━━ Excerpted records ━━

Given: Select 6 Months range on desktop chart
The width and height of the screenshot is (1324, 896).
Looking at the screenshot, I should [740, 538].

━━━
━━ Excerpted records ━━

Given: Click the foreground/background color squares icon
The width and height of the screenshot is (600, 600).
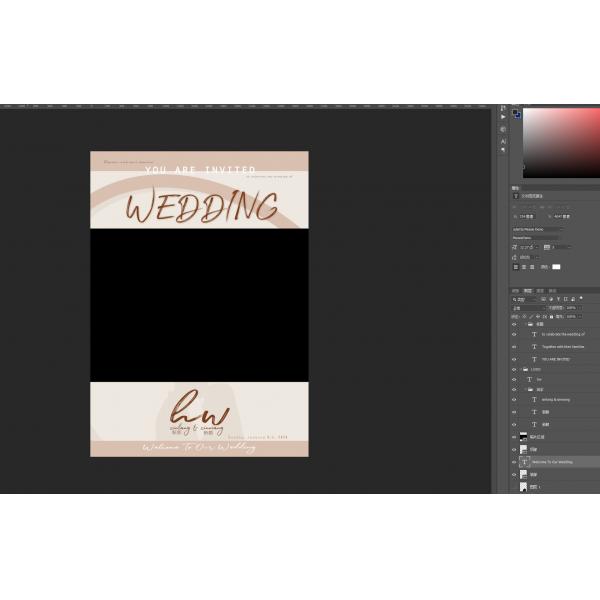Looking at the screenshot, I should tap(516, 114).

━━━
━━ Excerpted records ━━

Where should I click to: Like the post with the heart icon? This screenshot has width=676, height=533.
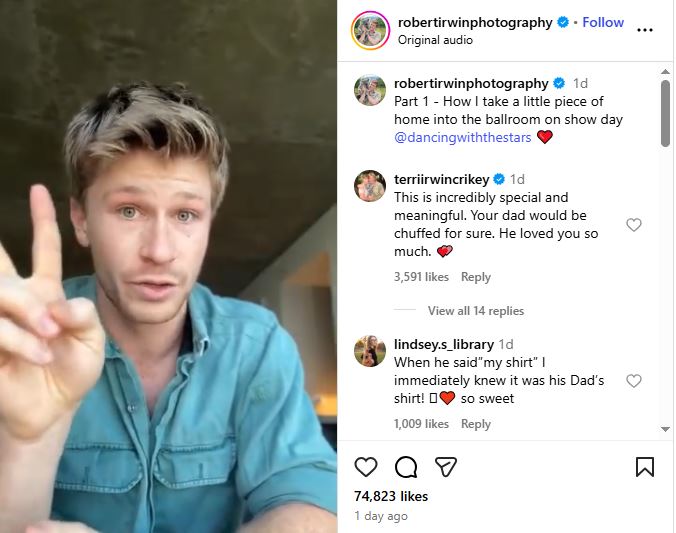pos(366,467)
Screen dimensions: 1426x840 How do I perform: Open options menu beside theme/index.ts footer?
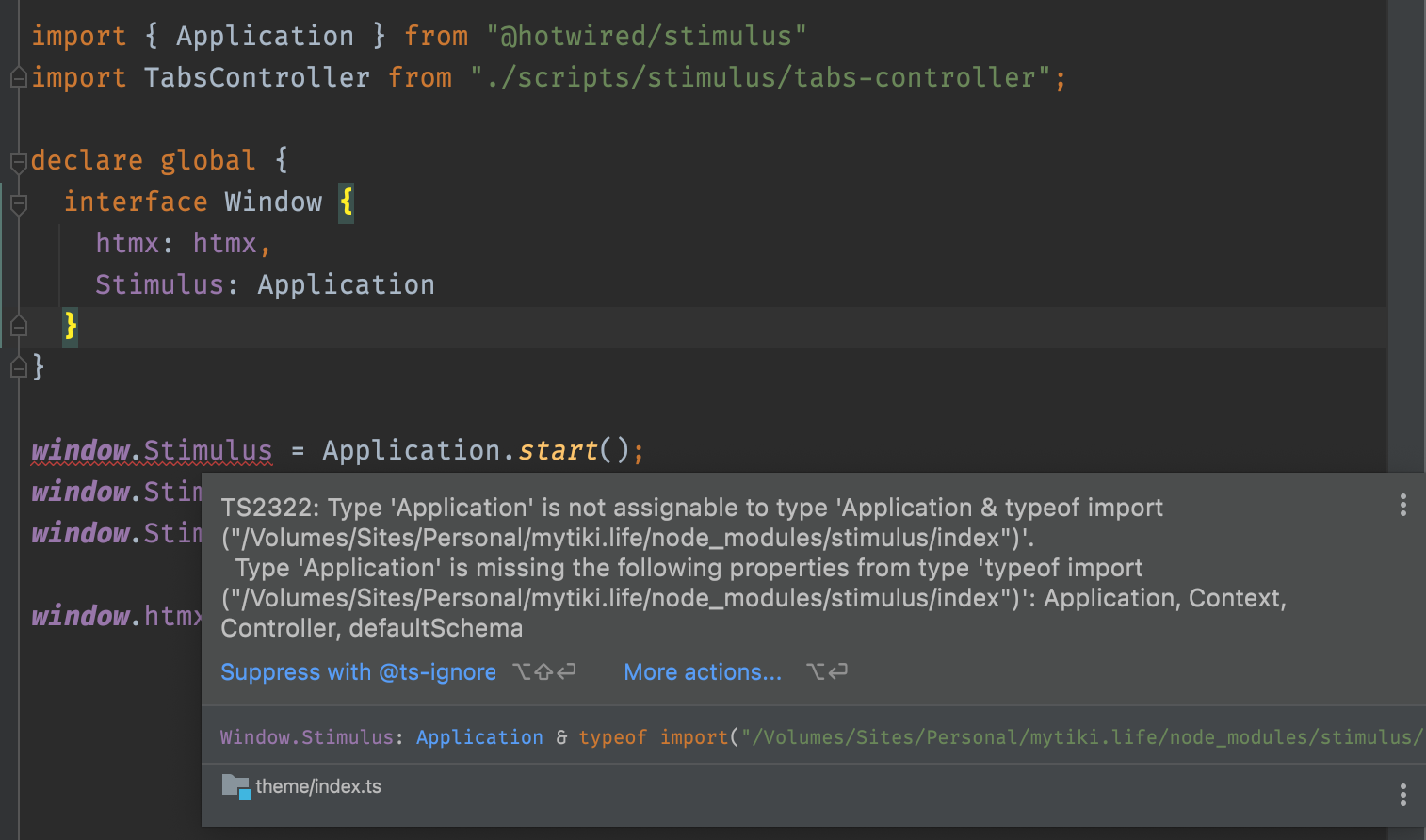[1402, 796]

━━━

Wherever the string "Given" occurs in the data, copy the line that holds it.

• **Finished task**
Given: Select 6 Months range on desktop chart
Given: Click the foreground/background color squares icon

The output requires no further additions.